— start Text extract —

10. Affordability is a primary consideration in this proceeding as it was in A.98-09-040 where SCWC requested single tariff pricing for its Region III.

11. Regional rates effectively addresses the problem of affordability for high rate districts in SCWC's Region III.

12. The record in this case does not detail how incremental GO allocations for non-GRC districts would be determined.

13. Incremental GO allocations are not necessary under ORA's GO allocation proposal where the allocation is determined for each rate case.

14. SCWC and ASUS are subsidiaries of American States Water Company.

15. Through the CPP, SCWC customers paid, in part, for BVE purchased energy costs.

16. Through the balancing account procedure for costs incurred in 2001 and 2002, BVE will eventually be made whole for the appropriate and reasonable amount of purchased power costs.

17. On a company-wide basis, for the period in which the CPP was in effect, SCWC's actual O&M spending was $3.6 million below authorized levels.

18. On a company-wide basis, SCWC's actual capital expenditures were $39 million for 2001 and $45 million for 2002; the amounts previously authorized by the Commission were $37 million for 2001 and $42 million for 2002.

19. The Region III recorded maintenance expense is $2,807,800 for 2001 and $3,307,00 for 2002.

20. When compared to amounts previously authorized by the Commission, the level of SCWC's capital spending was largely unaffected by the CPP. Therefore, for purposes of determining the effect of the CPP on SCWC's operations, it is reasonable to assume the majority of the effect relates to O&M expenses.

— end Text extract —
— start Data extract —

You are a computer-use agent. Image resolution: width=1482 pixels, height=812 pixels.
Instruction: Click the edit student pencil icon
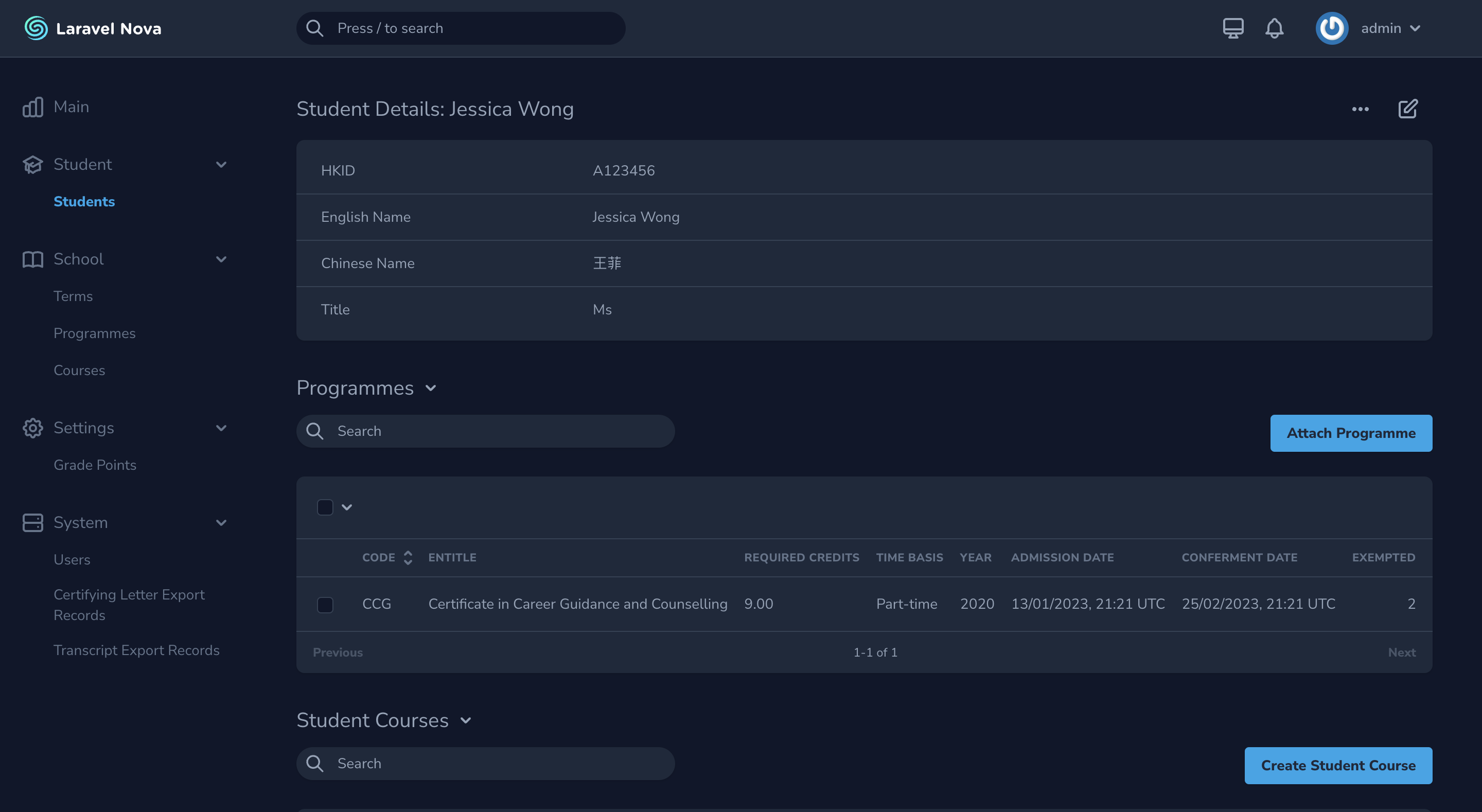[x=1408, y=109]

— end Data extract —

* [What the task requires] Go on with the numbered findings on SCWC's rates and the CPP, starting after finding 20. The lines play no part here.

* [Exercise result]
21. Based on the stipulated 2003 maintenance expense for Region III, reasonable estimates of maintenance expense that should have occurred in 2001 and 2002 are $3,556,100 and $3,616,200 respectively.

22. On an industry-wide basis, the adopted sales per customer are currently used for calculating revenues for the earnings test.

23. ORA's proposal to use weather-adjusted sales for the earnings test that is used to justify step and attrition increases is a change in an industry-wide policy that would affect all large water utilities.

24. Costs related to water quality requirements are difficult to forecast, until the appropriate authority or agency specifies the requirements.

25. SCWC presented its water quality record from March 1998 to December 2002, updating the data previously presented in I.98-03-013. No party disputed that information.

26. Although assigned no itemized value, 32,000 AFY in water rights were included in the purchase of the Natomas Water Company by SCWC in 1964.

27. SCWC's Folsom water system and 22,000 AFY of water rights were transferred to the City of Folsom in 1967.

28. In 1994, SCWC agreed to lease 5,000 AFY of water to the City of Folsom. The lease was indefinite and included no termination rights for SCWC.

29. SCWC has recorded all revenues from the Folsom lease in a non-operating below-the-line account that benefits only shareholders.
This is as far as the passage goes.